Public Administration
Core Competency Final Exam
Many scholars have criticized the bureaucratic form of organization as originally outlined by Max Weber. Give an example of each of the key elements of bureaucracy as you see them reflected in contemporary organizations. Do you regard Weber as more as an advocate or opponent of bureaucracy or as a dispassionate describer of the social, political, and economic factors that made bureaucracy inevitable? How do Robert Merton, Anthony Downs, David Rosenbloom and Michael Lipsky qualify, extend, or criticize Weber's classic account?
Max Weber is well-known for his critical study of the bureaucratization of society, the rational ways in which formal social organizations apply the ideal type characteristics of a bureaucracy. It was Weber who began the studies of bureaucracy and whose works led to the popularization of this term (Sashkin, 2002).
The last century has seen the perfection of the bureaucracy which is a form of organization that has been enormously successful and is the result of thousands of years of trial and error evolution. Max Weber outlined the key characteristics of a bureaucracy to include:
1. The specification of jobs with detailed rights, obligations, responsibilities, and scope of authority
2. A system of supervision and subordination
3. A unity of command
4. An extensive use of written documents
5. A training in job requirements and skills
6. An application of consistent and complete rules
7. An assignment of work and the hiring of personnel based on competence and experience (Bureaucracy, 2002).
These characterizes can be seen throughout contemporary organizations. Most organizations have job specifications that are laid down in detail so that everyone knows what their obligations are along with what responsibilities they have. This can usually be found in a job description.

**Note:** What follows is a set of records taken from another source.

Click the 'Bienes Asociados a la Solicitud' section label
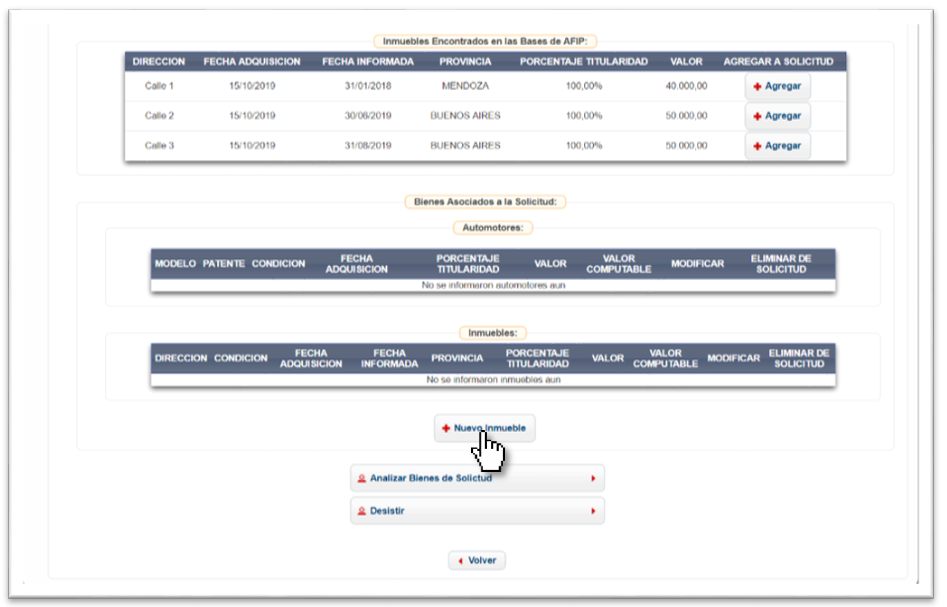Screen dimensions: 947x607 [x=486, y=202]
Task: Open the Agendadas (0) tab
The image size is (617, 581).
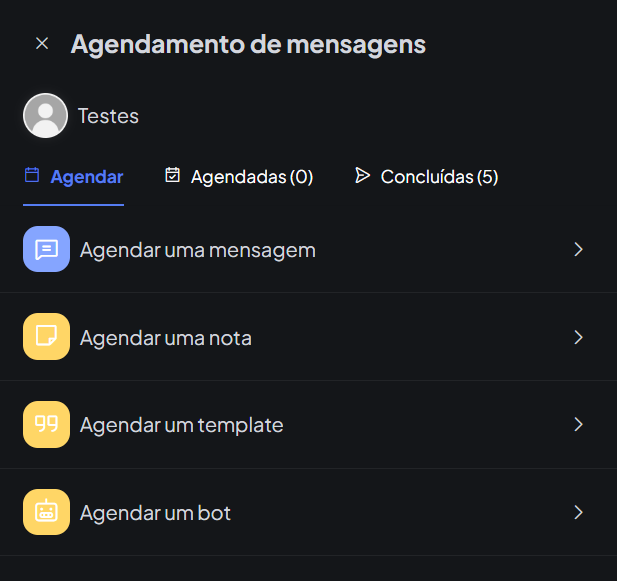Action: 251,177
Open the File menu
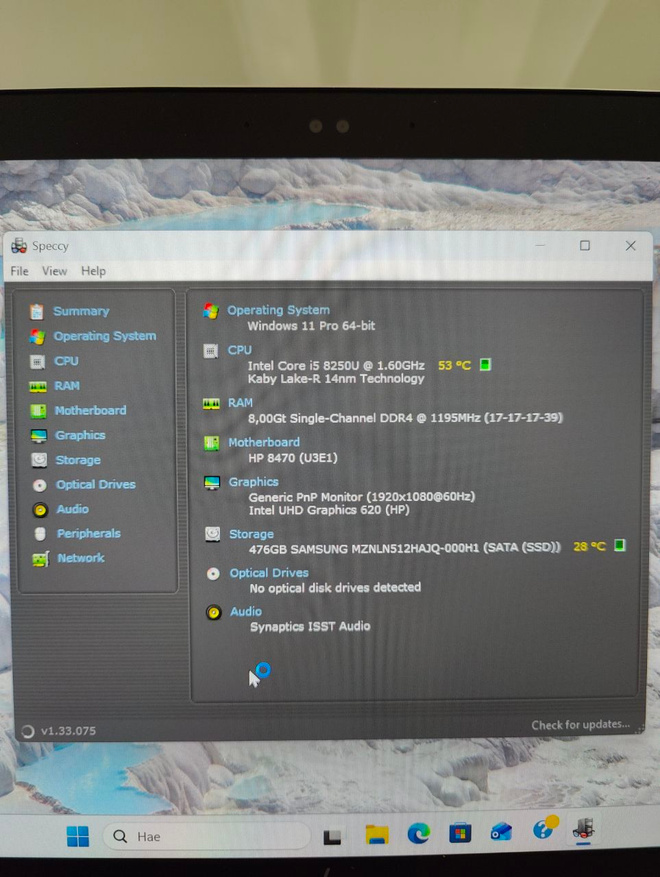The image size is (660, 877). coord(20,271)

Most jobs are set up in a manner in which there is a system of supervision and subordination. Unless you own your own company and you are the only employee, everyone has to answer to someone. This may be an individual person such as a manager or director, or is could be on a broader scale, such as a board of directors.

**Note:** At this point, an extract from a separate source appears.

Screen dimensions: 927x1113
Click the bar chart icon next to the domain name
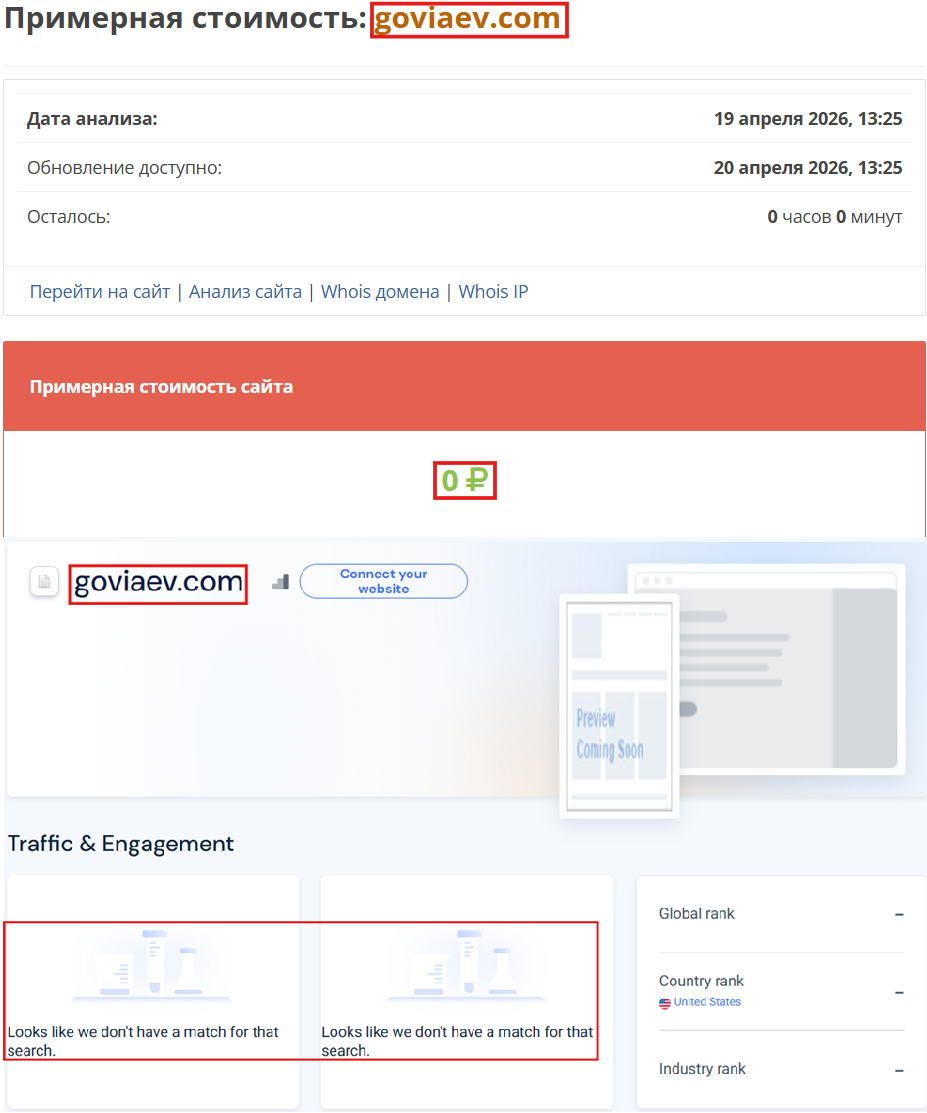(280, 581)
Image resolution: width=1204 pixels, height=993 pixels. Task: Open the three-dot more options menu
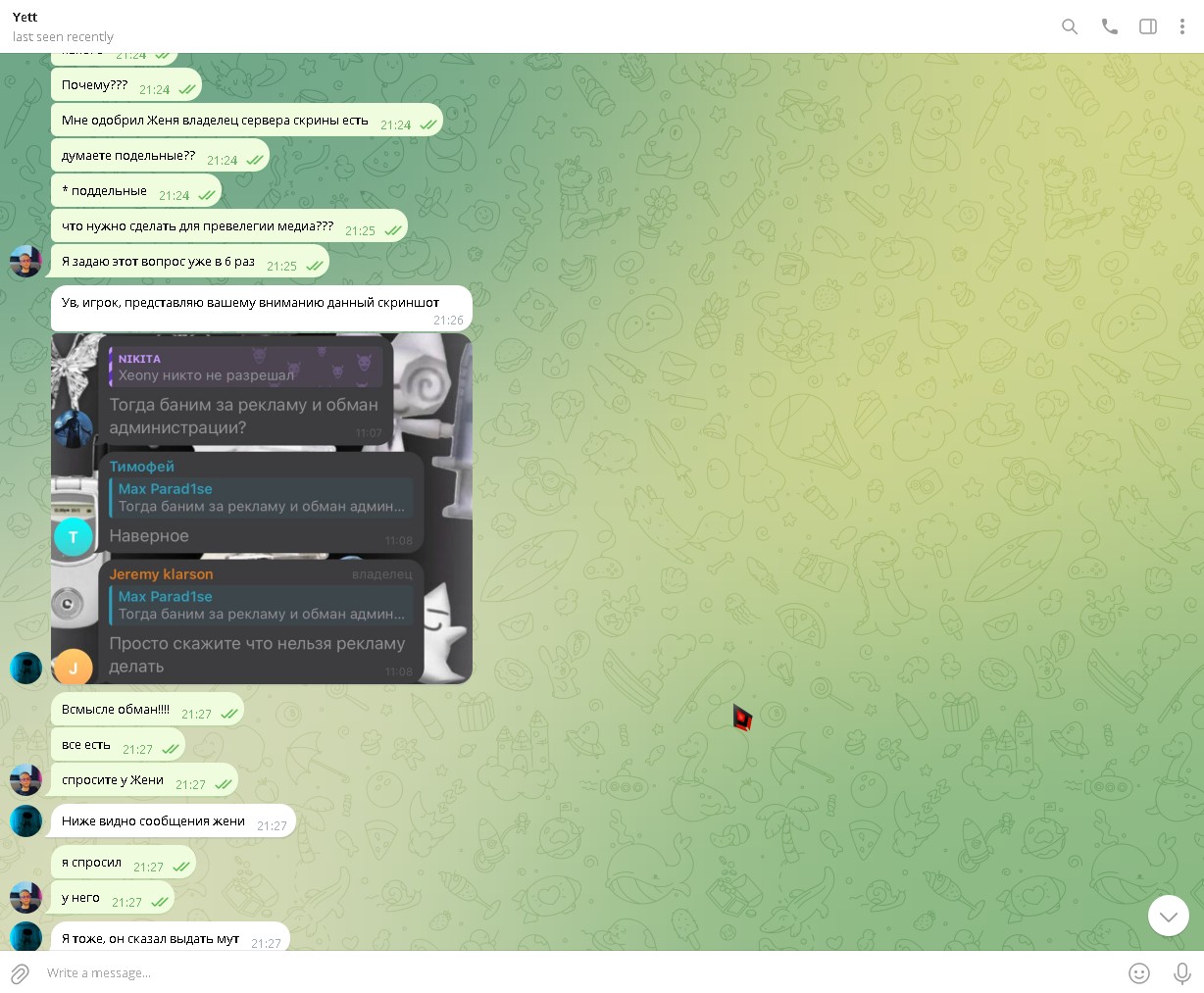pyautogui.click(x=1181, y=26)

Weber's third characteristic of unity of command can be seen in organizations in the fact that there is the division of labor between managers and workers. Each level of employee within the organization is united at their own level, but then have a chain of command in which the must adhere to.

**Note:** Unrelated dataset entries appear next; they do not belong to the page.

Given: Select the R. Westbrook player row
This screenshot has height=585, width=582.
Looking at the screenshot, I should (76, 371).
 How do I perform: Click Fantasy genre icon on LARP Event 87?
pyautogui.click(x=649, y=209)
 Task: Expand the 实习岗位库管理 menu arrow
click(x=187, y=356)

Most contemporary organizations subscribe to Weber's fourth characteristic of employing extensive use of written documents. It is usually very important to leave a paper trail pertaining to things that are seen as being important. This can be very useful for not only historical value but in futuristic value as well. It is just as important to know how things were done in the past at it is to provide documentation for those who will come after you. This often keeps people from having to reinvent the wheel every time a problem arises.
It is very important for organizations to adhere to Weber's fifth characteristic of providing job training. Many people come to a company or a job with a particular set of job skills that are a basis from which the draw to perform their jobs. Company provided training helps to ensure that every one is on the same page and that they know how to perform their job functions to the best of their abilities.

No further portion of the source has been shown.